Avec David Cameron, le machiavélisme avance chaussé de gros sabots. Il tente de fracturer l'axe franco-allemand, comme lors des négociations budgétaires; il essaie d'entraver les rares avancées démocratiques convenues entre tous, telle la désignation par chaque camp, avant les élections au Parlement, de son candidat pour présider la Commission; il pratique le chantage, via la menace d'un référendum pour quitter l'Union si celle-ci ne se réforme pas à sa convenance. Il ne lui suffit plus que l'Europe rapporte, il faut qu'elle obéisse.
Farewell England
Le temps est venu de cet "opt out" grandeur nature, par lequel Londres reprendra le large. Etre débarrassé de cet alien présentera plusieurs avantages pour l'Union européenne. D'abord, celle-ci pourra mener son bras de fer commercial et, parfois, diplomatique avec les Etats-Unis sans avoir à gérer l'insupportable vassalisation de Londres à Washington.
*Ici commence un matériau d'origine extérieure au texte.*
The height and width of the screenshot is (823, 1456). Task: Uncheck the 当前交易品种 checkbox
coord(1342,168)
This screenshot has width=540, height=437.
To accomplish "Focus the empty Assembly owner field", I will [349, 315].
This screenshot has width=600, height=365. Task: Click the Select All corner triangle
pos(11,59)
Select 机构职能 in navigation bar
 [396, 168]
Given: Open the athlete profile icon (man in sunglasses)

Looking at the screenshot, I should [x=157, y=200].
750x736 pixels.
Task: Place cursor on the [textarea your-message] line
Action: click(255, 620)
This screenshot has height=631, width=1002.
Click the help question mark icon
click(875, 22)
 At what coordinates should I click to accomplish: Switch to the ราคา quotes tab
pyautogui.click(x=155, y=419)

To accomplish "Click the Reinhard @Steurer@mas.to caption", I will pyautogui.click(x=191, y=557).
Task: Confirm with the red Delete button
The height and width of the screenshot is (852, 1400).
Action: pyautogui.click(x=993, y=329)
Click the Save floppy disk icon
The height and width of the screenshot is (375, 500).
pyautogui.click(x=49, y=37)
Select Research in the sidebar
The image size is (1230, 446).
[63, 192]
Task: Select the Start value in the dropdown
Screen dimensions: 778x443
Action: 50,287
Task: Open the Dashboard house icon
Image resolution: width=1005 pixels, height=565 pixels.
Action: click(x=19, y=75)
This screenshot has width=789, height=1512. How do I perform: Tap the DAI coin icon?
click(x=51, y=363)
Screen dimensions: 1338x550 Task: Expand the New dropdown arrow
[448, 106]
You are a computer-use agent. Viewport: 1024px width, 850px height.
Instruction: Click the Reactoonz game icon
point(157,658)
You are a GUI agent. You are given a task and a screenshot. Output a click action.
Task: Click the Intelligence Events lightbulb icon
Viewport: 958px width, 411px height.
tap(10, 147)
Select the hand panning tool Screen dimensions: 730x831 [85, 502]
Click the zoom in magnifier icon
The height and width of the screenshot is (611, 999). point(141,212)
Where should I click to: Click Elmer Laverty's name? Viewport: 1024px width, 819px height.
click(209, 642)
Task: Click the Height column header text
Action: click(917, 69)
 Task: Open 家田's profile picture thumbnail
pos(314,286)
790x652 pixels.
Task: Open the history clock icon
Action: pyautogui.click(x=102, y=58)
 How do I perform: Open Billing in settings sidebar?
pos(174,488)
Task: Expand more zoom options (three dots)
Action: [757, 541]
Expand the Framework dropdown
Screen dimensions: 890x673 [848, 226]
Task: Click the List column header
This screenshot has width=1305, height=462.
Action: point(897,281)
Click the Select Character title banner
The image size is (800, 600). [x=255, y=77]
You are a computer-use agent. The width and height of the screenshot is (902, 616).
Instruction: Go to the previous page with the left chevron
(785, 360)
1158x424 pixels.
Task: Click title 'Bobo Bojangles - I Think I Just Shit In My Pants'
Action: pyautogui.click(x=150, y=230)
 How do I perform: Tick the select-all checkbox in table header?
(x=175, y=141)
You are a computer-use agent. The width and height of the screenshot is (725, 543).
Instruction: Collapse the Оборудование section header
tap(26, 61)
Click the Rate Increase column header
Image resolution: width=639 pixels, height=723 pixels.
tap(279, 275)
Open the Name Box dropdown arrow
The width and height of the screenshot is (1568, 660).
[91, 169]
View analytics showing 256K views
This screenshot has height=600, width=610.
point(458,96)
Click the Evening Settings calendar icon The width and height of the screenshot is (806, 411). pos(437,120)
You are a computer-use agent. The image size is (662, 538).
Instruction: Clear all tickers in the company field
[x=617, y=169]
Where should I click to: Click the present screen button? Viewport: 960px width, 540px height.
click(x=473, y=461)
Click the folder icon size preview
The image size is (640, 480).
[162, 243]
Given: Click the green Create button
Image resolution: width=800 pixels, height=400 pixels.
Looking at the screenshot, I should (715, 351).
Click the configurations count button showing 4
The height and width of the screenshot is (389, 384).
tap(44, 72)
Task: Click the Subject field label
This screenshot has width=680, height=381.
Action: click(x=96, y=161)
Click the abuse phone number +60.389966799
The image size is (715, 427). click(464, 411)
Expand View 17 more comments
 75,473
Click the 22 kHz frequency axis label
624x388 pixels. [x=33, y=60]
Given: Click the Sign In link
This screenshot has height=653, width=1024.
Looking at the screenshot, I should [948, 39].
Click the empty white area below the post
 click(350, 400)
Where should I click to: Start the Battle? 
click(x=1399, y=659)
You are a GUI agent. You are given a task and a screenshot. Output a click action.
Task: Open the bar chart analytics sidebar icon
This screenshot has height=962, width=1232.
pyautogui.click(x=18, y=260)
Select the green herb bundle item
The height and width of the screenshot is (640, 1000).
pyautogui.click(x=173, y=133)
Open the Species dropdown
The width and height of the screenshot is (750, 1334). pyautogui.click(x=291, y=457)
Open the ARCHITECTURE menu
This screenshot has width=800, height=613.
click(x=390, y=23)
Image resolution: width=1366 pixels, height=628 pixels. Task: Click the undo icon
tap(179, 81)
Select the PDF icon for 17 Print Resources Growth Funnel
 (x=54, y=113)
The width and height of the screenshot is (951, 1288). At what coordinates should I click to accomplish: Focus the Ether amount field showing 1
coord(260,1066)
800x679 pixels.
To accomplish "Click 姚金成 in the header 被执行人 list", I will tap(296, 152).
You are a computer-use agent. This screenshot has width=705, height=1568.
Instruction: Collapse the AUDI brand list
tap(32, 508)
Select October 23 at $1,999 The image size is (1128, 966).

Que l'Angleterre soit la tête de pont de l'Amérique du Nord en Europe n'est pas gênant; qu'elle en soit la cinquième colonne, si.
Ensuite, les pays de la zone euro auront toute latitude pour fondre leurs politiques budgétaires, fiscales et sociales sans subir les foudres des Anglais, acharnés à dire ce qu'il faut faire dans un groupe dont ils ne sont même pas membres. Enfin, les pays qui le souhaiteront pourront reprendre leur marche vers le fédéralisme, afin de juxtaposer bientôt une grande nation européenne, une vaste zone de commerce libre et le reste du monde, dont le seuil s'appellera Tamise. Par ailleurs, les Anglais semblent plus nombreux chaque jour à penser qu'ils seraient plus heureux hors de l'Union: or l'Histoire montre que l'Europe va mieux quand les Anglais connaissent le bonheur...
Hélas, il y a fort à parier que la City, consciente qu'elle profite à plein de l'UE, fera tout pour que le référendum ne se tienne pas ou aboutisse à la défaite des souverainistes. Le peuple est imprévisible, mais il est aussi influençable: si l'Angleterre ne largue pas les amarres, nous devrons les couper.